The Bill is about ensuring people can trust and believe in the system but it is hard to envisage this happening in the current environment. It is to put people first and give patients greater influence. They must also be respected by health service staff. That is not always the case. The Minister cannot wave a magic wand to solve the problem, but she must try to instil a sense of respect into all medical staff, both at the front line and in offices. Patients do not deserve to be treated like nobodies and should be given complete information. They should not be kept in the dark and fed like mushrooms, which often happens.

Doctors are working in a much more demanding environment than heretofore because of population trends, new initiatives, best practice guidelines and modern advice. They require new guidelines and watchdogs to keep an eye on them, but we still expect them to work savage hours. Some junior doctors are working unbelievable hours. There is no point saying life is bad and that they are under pressure. Government decisions resulting in the failure to provide enough doctors and resources are putting them under undue pressure in the first place. In this regard, I have already mentioned the surgical department in Navan hospital but it applies in other hospitals as well.
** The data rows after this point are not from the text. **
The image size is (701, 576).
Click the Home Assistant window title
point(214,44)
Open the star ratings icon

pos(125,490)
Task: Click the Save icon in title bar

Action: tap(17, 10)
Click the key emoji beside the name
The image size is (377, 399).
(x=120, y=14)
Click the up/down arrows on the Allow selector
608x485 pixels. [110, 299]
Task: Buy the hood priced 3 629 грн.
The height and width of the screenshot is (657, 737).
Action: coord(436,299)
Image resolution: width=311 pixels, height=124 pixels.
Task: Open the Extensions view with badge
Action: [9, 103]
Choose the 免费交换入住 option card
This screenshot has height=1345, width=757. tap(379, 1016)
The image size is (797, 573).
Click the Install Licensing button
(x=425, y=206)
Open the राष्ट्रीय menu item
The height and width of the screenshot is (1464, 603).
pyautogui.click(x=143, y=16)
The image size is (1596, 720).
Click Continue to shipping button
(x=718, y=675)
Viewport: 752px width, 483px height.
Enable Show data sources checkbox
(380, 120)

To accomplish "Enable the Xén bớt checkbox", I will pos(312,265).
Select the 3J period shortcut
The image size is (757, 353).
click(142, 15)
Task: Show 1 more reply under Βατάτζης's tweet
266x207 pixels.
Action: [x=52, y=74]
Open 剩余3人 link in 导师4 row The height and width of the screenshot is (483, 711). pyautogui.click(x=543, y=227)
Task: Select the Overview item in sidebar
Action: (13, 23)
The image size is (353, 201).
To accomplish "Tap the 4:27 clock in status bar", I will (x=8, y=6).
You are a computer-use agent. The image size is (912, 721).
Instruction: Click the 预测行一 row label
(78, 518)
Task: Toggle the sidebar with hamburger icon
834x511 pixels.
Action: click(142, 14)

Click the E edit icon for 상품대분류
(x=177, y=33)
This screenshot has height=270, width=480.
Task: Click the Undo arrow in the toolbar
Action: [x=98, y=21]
I welcome the idea behind the Bill, especially the view that the public interest must come first. However, the public does not believe it. The Bill is a step in this direction although it requires amendment. I want to believe the public and patients come first, yet I deal closely with people who say they do not.

Reports such as the Teamwork report recommend changes that do not make sense and appear to have been drawn up to suit the HSE's plans, the Government's agenda and resources rather than to implement what is best for the patient. I have said to consultants, Professor Drumm and others that they should explain to the people why the reports' recommendations are best for them, but nobody is doing this. Decisions are made and services are withdrawn without consultation and people are left in limbo, with longer journeys to make if they need to go to a properly staffed accident and emergency unit. This is certainly not good enough.

Consultants were paid taxpayers' money to produce the Teamwork report. When they arrived in Buswells Hotel to present it to all the Deputies from the north east, we listened and accepted the need for change. However, when I went to Navan hospital, where I was told services would be withdrawn, and asked the chief member of staff if he knew there was a mine employing over 700 people under the hospital, he could not answer my question. He and the staff around him had a look on their faces that confirmed to me that they did not realise it. The mine has an ambulance on its premises, not for fun but because it is quite possible that a serious accident could happen at any given time in which many persons, even 50 or 60, could require emergency treatment. Although it is very important that a top-class accident and emergency unit be retained at Navan hospital, the consultants reporting on its future did not realise and were probably not even told about the mine. Will the Minister check this out? If I am wrong, so be it, but I do not believe I am. If I am correct, the report must be fundamentally flawed and will have serious consequences for many people.